Extracted records section start

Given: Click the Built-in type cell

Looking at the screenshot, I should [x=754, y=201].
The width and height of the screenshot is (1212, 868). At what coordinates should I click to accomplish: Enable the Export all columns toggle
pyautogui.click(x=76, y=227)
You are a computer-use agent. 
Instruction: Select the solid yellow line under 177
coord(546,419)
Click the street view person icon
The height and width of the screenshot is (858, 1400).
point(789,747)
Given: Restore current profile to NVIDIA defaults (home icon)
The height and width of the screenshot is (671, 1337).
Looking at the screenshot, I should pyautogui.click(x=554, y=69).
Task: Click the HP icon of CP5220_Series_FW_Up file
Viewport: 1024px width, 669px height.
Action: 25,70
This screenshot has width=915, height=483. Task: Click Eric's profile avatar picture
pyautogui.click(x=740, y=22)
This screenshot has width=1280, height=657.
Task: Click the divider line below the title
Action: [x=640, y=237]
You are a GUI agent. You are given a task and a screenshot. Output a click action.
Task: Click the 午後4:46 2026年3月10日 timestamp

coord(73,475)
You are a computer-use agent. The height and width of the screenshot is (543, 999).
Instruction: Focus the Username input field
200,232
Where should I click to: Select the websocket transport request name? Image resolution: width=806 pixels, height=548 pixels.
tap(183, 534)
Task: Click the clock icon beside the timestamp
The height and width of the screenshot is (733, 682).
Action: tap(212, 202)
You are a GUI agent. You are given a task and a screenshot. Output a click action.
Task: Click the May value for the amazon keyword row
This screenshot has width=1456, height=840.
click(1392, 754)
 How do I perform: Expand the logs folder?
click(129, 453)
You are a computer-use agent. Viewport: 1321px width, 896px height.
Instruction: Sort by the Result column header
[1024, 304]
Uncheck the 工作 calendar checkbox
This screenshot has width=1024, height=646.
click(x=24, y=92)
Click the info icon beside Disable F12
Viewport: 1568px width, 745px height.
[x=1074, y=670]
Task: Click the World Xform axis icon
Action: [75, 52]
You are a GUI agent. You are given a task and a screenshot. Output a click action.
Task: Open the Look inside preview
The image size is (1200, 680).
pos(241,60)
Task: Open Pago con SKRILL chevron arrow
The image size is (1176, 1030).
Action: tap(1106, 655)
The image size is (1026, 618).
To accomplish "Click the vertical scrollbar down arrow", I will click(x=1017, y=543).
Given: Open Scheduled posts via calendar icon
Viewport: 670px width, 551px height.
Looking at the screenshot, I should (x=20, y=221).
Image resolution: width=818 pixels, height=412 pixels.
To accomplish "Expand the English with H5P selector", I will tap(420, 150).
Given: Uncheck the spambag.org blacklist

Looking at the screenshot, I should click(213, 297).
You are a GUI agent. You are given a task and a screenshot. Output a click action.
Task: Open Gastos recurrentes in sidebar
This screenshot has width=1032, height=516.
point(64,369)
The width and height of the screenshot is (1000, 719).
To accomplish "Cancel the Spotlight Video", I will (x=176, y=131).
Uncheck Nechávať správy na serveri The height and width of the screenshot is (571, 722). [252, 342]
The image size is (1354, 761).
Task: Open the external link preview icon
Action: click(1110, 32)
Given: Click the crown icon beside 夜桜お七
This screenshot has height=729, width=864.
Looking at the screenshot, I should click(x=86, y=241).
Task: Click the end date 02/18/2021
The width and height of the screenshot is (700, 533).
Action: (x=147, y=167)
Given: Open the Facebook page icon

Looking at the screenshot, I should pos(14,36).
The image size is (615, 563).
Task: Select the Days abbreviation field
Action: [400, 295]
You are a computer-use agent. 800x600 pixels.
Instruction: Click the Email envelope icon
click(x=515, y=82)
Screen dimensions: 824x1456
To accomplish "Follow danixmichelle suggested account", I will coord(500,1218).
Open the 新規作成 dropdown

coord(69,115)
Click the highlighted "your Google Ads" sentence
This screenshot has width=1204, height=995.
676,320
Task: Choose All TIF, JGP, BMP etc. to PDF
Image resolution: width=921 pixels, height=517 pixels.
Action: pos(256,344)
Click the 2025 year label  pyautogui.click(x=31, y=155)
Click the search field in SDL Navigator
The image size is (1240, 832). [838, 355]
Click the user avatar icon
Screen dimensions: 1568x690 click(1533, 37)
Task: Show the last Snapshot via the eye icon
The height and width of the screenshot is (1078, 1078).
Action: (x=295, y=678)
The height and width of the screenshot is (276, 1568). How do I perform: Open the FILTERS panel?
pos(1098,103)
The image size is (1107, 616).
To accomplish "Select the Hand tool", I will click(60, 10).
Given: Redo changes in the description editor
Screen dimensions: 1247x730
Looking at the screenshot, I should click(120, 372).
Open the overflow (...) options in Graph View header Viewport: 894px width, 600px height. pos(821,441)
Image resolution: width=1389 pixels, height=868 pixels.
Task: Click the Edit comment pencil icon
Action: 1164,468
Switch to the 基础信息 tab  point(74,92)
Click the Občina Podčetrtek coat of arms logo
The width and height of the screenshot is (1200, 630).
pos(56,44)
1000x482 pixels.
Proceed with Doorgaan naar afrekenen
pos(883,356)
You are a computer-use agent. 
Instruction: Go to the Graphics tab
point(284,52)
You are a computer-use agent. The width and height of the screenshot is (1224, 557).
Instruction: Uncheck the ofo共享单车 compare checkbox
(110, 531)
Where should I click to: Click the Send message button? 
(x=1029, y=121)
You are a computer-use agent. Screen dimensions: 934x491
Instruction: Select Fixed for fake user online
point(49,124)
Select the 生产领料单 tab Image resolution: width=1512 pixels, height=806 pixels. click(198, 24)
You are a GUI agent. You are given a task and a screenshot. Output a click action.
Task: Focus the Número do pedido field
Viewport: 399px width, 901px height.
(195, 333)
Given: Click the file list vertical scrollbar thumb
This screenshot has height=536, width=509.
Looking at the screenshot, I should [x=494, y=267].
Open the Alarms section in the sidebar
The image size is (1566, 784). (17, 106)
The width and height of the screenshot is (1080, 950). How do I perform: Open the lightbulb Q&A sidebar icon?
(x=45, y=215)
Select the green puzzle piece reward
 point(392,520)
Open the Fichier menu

Extracted records section end

The records above are to be given again in full, word for word.

Task answer:
Given: Click the Built-in type cell

Looking at the screenshot, I should [x=754, y=201].
The width and height of the screenshot is (1212, 868). At what coordinates should I click to accomplish: Enable the Export all columns toggle
pyautogui.click(x=76, y=227)
You are a computer-use agent. 
Instruction: Select the solid yellow line under 177
coord(546,419)
Click the street view person icon
The height and width of the screenshot is (858, 1400).
point(789,747)
Given: Restore current profile to NVIDIA defaults (home icon)
The height and width of the screenshot is (671, 1337).
Looking at the screenshot, I should pyautogui.click(x=554, y=69).
Task: Click the HP icon of CP5220_Series_FW_Up file
Viewport: 1024px width, 669px height.
Action: 25,70
This screenshot has width=915, height=483. Task: Click Eric's profile avatar picture
pyautogui.click(x=740, y=22)
This screenshot has width=1280, height=657.
Task: Click the divider line below the title
Action: [x=640, y=237]
You are a GUI agent. You are given a task and a screenshot. Output a click action.
Task: Click the 午後4:46 2026年3月10日 timestamp

coord(73,475)
You are a computer-use agent. The height and width of the screenshot is (543, 999).
Instruction: Focus the Username input field
200,232
Where should I click to: Select the websocket transport request name? Image resolution: width=806 pixels, height=548 pixels.
tap(183, 534)
Task: Click the clock icon beside the timestamp
The height and width of the screenshot is (733, 682).
Action: tap(212, 202)
You are a GUI agent. You are given a task and a screenshot. Output a click action.
Task: Click the May value for the amazon keyword row
This screenshot has width=1456, height=840.
click(1392, 754)
 How do I perform: Expand the logs folder?
click(129, 453)
You are a computer-use agent. Viewport: 1321px width, 896px height.
Instruction: Sort by the Result column header
[1024, 304]
Uncheck the 工作 calendar checkbox
This screenshot has width=1024, height=646.
click(x=24, y=92)
Click the info icon beside Disable F12
Viewport: 1568px width, 745px height.
[x=1074, y=670]
Task: Click the World Xform axis icon
Action: [75, 52]
You are a GUI agent. You are given a task and a screenshot. Output a click action.
Task: Open the Look inside preview
The image size is (1200, 680).
pos(241,60)
Task: Open Pago con SKRILL chevron arrow
The image size is (1176, 1030).
Action: tap(1106, 655)
The image size is (1026, 618).
To accomplish "Click the vertical scrollbar down arrow", I will click(x=1017, y=543).
Given: Open Scheduled posts via calendar icon
Viewport: 670px width, 551px height.
Looking at the screenshot, I should (x=20, y=221).
Image resolution: width=818 pixels, height=412 pixels.
To accomplish "Expand the English with H5P selector", I will tap(420, 150).
Given: Uncheck the spambag.org blacklist

Looking at the screenshot, I should click(213, 297).
You are a GUI agent. You are given a task and a screenshot. Output a click action.
Task: Open Gastos recurrentes in sidebar
This screenshot has width=1032, height=516.
point(64,369)
The width and height of the screenshot is (1000, 719).
To accomplish "Cancel the Spotlight Video", I will (x=176, y=131).
Uncheck Nechávať správy na serveri The height and width of the screenshot is (571, 722). [252, 342]
The image size is (1354, 761).
Task: Open the external link preview icon
Action: click(1110, 32)
Given: Click the crown icon beside 夜桜お七
This screenshot has height=729, width=864.
Looking at the screenshot, I should click(x=86, y=241).
Task: Click the end date 02/18/2021
The width and height of the screenshot is (700, 533).
Action: (x=147, y=167)
Given: Open the Facebook page icon

Looking at the screenshot, I should pos(14,36).
The image size is (615, 563).
Task: Select the Days abbreviation field
Action: [400, 295]
You are a computer-use agent. 800x600 pixels.
Instruction: Click the Email envelope icon
click(x=515, y=82)
Screen dimensions: 824x1456
To accomplish "Follow danixmichelle suggested account", I will coord(500,1218).
Open the 新規作成 dropdown

coord(69,115)
Click the highlighted "your Google Ads" sentence
This screenshot has width=1204, height=995.
676,320
Task: Choose All TIF, JGP, BMP etc. to PDF
Image resolution: width=921 pixels, height=517 pixels.
Action: pos(256,344)
Click the 2025 year label  pyautogui.click(x=31, y=155)
Click the search field in SDL Navigator
The image size is (1240, 832). [838, 355]
Click the user avatar icon
Screen dimensions: 1568x690 click(1533, 37)
Task: Show the last Snapshot via the eye icon
The height and width of the screenshot is (1078, 1078).
Action: (x=295, y=678)
The height and width of the screenshot is (276, 1568). How do I perform: Open the FILTERS panel?
pos(1098,103)
The image size is (1107, 616).
To accomplish "Select the Hand tool", I will click(60, 10).
Given: Redo changes in the description editor
Screen dimensions: 1247x730
Looking at the screenshot, I should click(120, 372).
Open the overflow (...) options in Graph View header Viewport: 894px width, 600px height. pos(821,441)
Image resolution: width=1389 pixels, height=868 pixels.
Task: Click the Edit comment pencil icon
Action: 1164,468
Switch to the 基础信息 tab  point(74,92)
Click the Občina Podčetrtek coat of arms logo
The width and height of the screenshot is (1200, 630).
pos(56,44)
1000x482 pixels.
Proceed with Doorgaan naar afrekenen
pos(883,356)
You are a computer-use agent. 
Instruction: Go to the Graphics tab
point(284,52)
You are a computer-use agent. The width and height of the screenshot is (1224, 557).
Instruction: Uncheck the ofo共享单车 compare checkbox
(110, 531)
Where should I click to: Click the Send message button? 
(x=1029, y=121)
You are a computer-use agent. Screen dimensions: 934x491
Instruction: Select Fixed for fake user online
point(49,124)
Select the 生产领料单 tab Image resolution: width=1512 pixels, height=806 pixels. click(198, 24)
You are a GUI agent. You are given a task and a screenshot. Output a click action.
Task: Focus the Número do pedido field
Viewport: 399px width, 901px height.
(195, 333)
Given: Click the file list vertical scrollbar thumb
This screenshot has height=536, width=509.
Looking at the screenshot, I should [x=494, y=267].
Open the Alarms section in the sidebar
The image size is (1566, 784). (17, 106)
The width and height of the screenshot is (1080, 950). How do I perform: Open the lightbulb Q&A sidebar icon?
(x=45, y=215)
Select the green puzzle piece reward
 point(392,520)
Open the Fichier menu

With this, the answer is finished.